Fool's Garden is the first studio album by the rock band Fool's Garden. It was released in 1991. The album is one of two records where singer Peter Freudenthaler and guitarist Volker Hinkel share lead vocals equally.
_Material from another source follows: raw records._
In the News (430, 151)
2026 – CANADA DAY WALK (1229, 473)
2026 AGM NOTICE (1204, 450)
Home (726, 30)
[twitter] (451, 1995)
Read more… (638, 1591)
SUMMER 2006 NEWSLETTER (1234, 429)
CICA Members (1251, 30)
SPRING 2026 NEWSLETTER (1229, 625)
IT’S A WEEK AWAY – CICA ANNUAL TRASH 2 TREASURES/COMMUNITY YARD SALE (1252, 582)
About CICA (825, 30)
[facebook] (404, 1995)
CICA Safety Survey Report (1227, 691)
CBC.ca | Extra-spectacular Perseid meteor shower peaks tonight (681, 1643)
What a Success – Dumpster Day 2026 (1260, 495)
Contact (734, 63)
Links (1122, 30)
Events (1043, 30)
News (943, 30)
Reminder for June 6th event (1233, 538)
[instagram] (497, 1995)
The album is dedicated to John Winston Lennon.

Track listing
Music & lyrics by Volker Hinkel, otherwise stated.
 "Awakenings" (4:34)
 "Man In A Cage" (3:42) (Hinkel, Claus-Dieter Wissler)
 "Scared" (1:24)
 "Careless Games" (3:58)
 "Sandy" (5:49) (Peter Freudenthaler)
 "One Way Out" (6:34) (Hinkel - music, Hinkel & Wissler - lyrics)
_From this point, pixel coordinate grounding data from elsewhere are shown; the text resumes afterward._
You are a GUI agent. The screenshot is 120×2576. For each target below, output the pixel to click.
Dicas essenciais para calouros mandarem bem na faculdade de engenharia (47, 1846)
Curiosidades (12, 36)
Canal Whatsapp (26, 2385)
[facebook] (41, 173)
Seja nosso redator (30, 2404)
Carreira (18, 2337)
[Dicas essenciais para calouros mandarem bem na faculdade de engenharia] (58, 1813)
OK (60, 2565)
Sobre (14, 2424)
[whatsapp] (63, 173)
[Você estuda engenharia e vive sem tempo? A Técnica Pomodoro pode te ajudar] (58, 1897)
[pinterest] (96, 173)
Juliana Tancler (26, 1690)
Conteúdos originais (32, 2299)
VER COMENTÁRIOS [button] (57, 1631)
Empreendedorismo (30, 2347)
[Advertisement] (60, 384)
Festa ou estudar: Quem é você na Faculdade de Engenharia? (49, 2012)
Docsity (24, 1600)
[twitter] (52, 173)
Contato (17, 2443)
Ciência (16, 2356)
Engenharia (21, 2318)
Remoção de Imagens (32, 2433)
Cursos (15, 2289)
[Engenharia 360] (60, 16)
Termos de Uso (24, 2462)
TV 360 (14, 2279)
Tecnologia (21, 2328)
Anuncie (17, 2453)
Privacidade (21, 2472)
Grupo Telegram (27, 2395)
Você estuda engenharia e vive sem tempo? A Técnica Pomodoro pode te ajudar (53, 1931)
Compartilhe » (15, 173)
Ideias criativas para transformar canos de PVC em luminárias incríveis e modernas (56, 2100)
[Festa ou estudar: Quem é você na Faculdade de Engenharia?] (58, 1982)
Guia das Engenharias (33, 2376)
 "Cry Baby Cry" (Lennon, McCartney) (2:29)
 "Spirit Of The Disappeared" (4:22) (Hinkel, Wissler)
 "Lena" (4:50) (Hinkel - music, Freudenthaler - lyrics)
 "No Flowers By Request" (2:24)
 "Tell Me Who I Am" (3:09) (Freudenthaler)
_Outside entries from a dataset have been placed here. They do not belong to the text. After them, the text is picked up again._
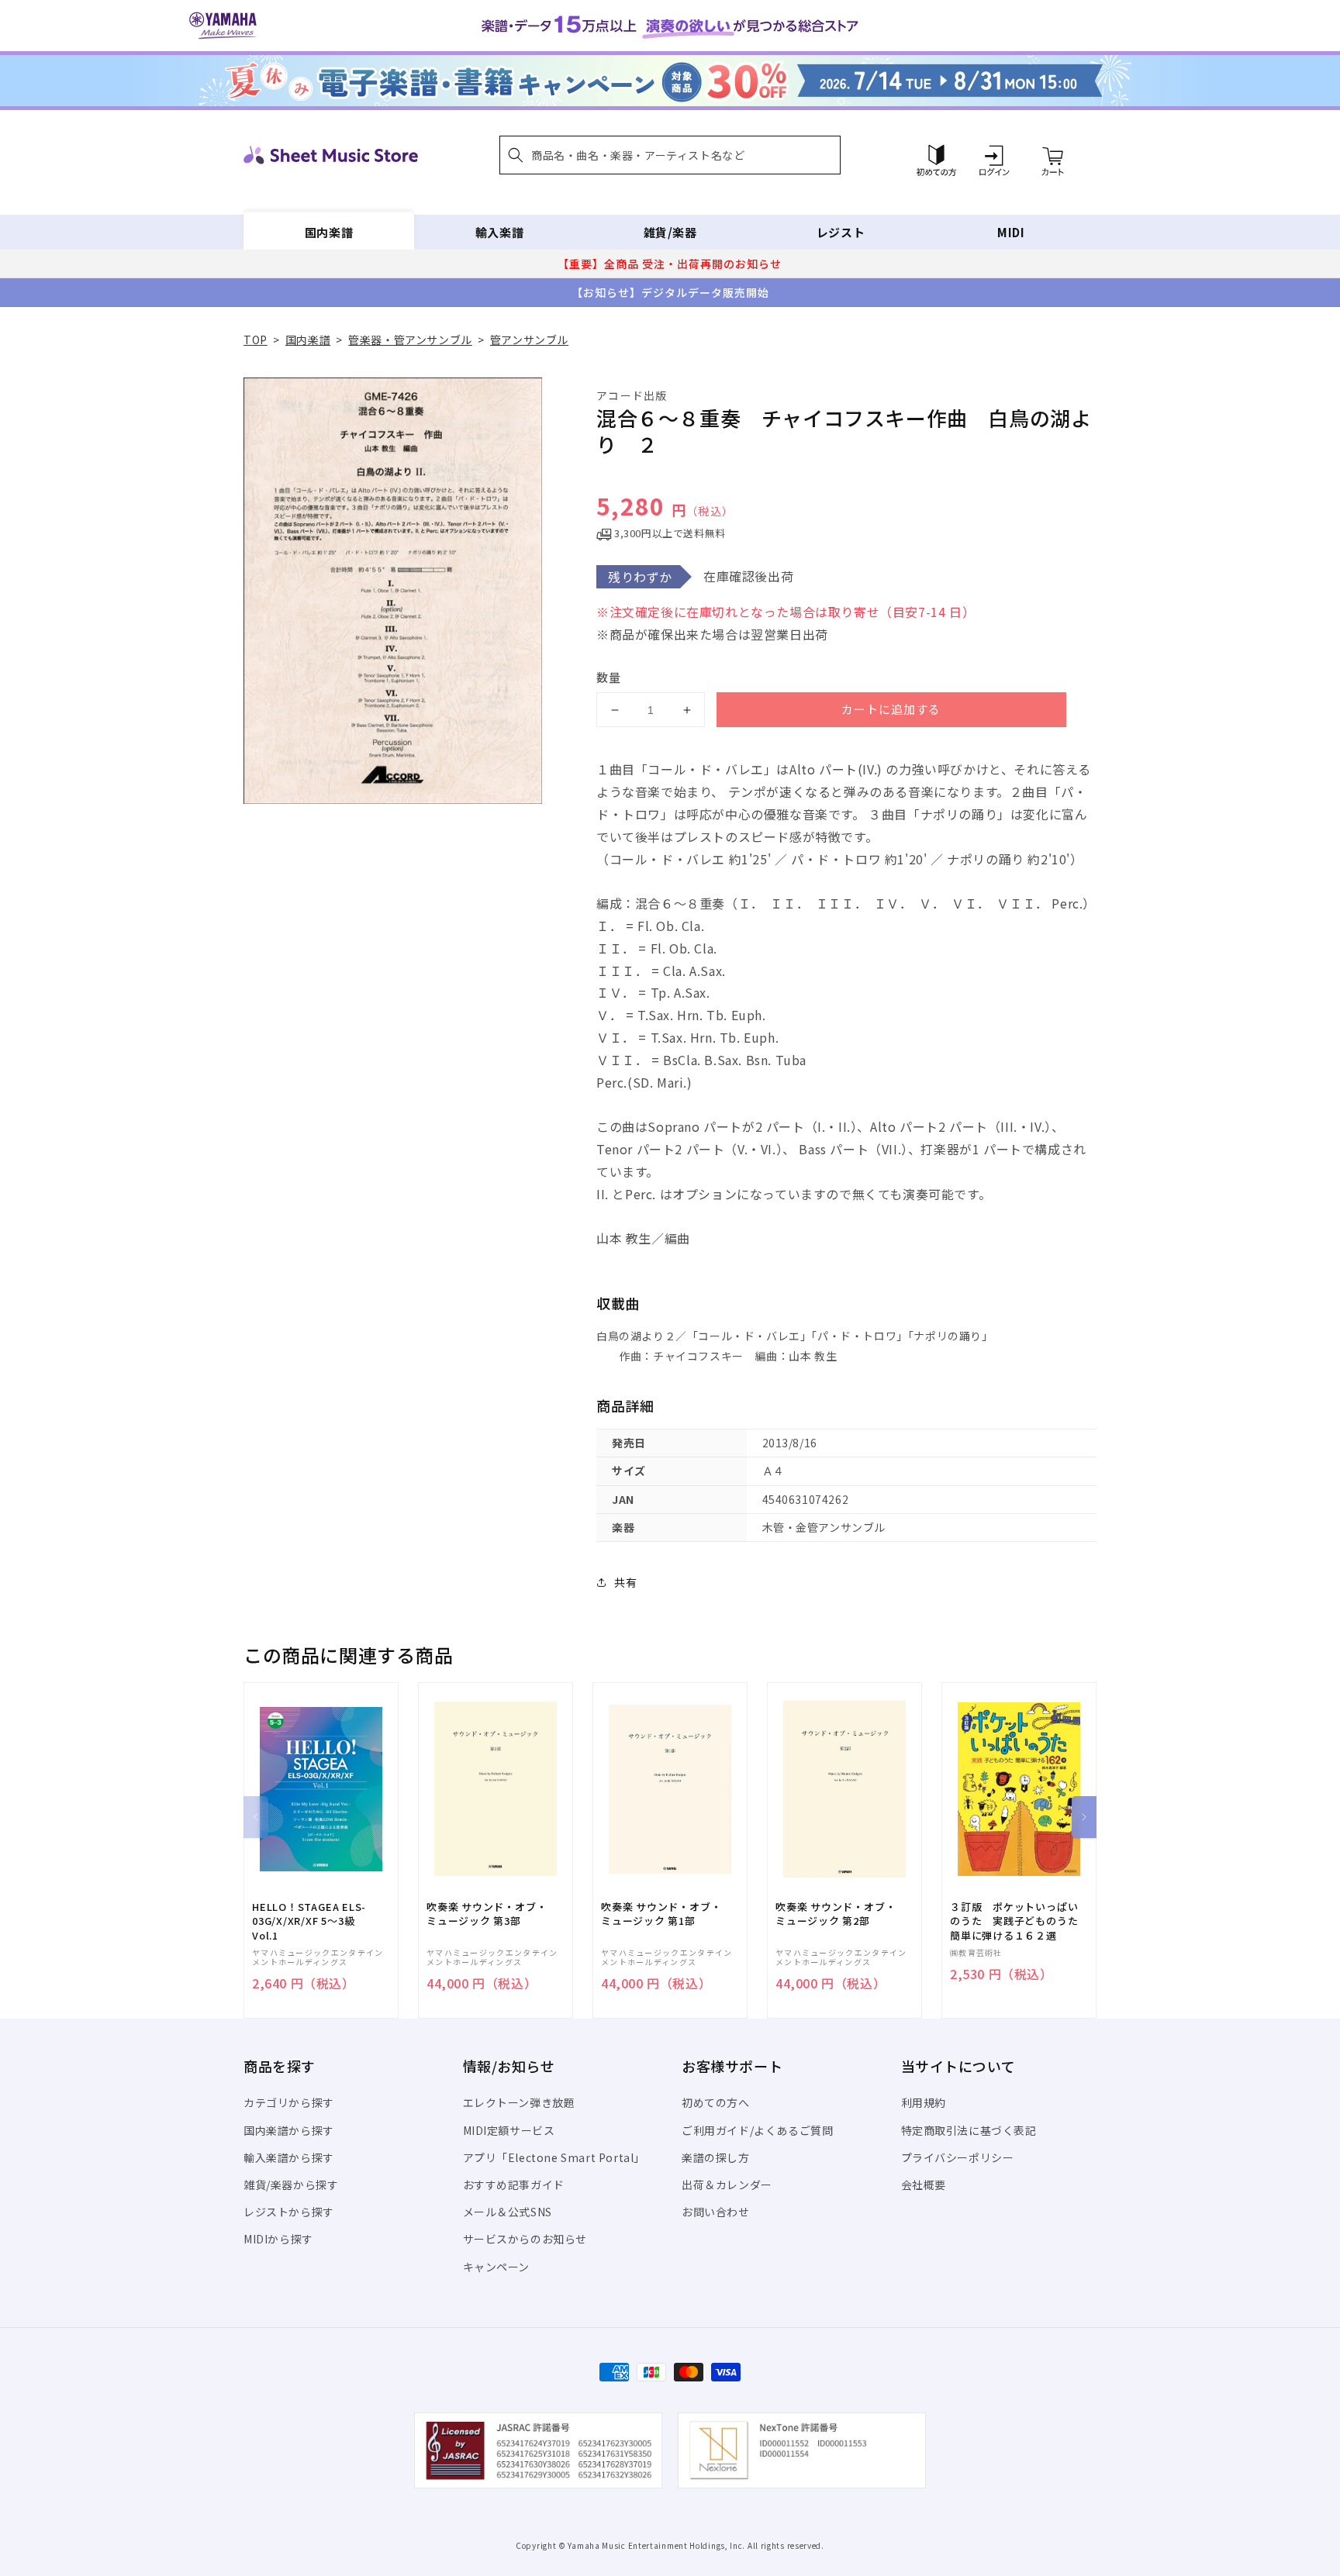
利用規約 (923, 2102)
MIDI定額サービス (509, 2130)
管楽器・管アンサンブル (410, 339)
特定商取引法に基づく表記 (969, 2130)
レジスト (841, 232)
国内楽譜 (329, 232)
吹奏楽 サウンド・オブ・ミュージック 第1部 (661, 1914)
 "The Part Of The Fool" (4:23)
 "You're Not Forgotten" (2:43)

Singles
 "Tell Me Who I Am / Careless Games" (double A-sided single released in 1991)

Musicians
 Volker Hinkel: guitars, keyboards, vocals, harmonica, additional drums, bass on tracks 2, 4 & 11, accordion on track 4, strings arrangement on track 7.
 Peter Freudenthaler: vocals and keyboards on tracks 5, 9 & 11, backing vocals on tracks 2 & 4.
 Bernhard Gail: solo guitar on tracks 9 & 12; backing vocals on track 4.
 Thomas Feucht: bass on track 1, 10 & 12.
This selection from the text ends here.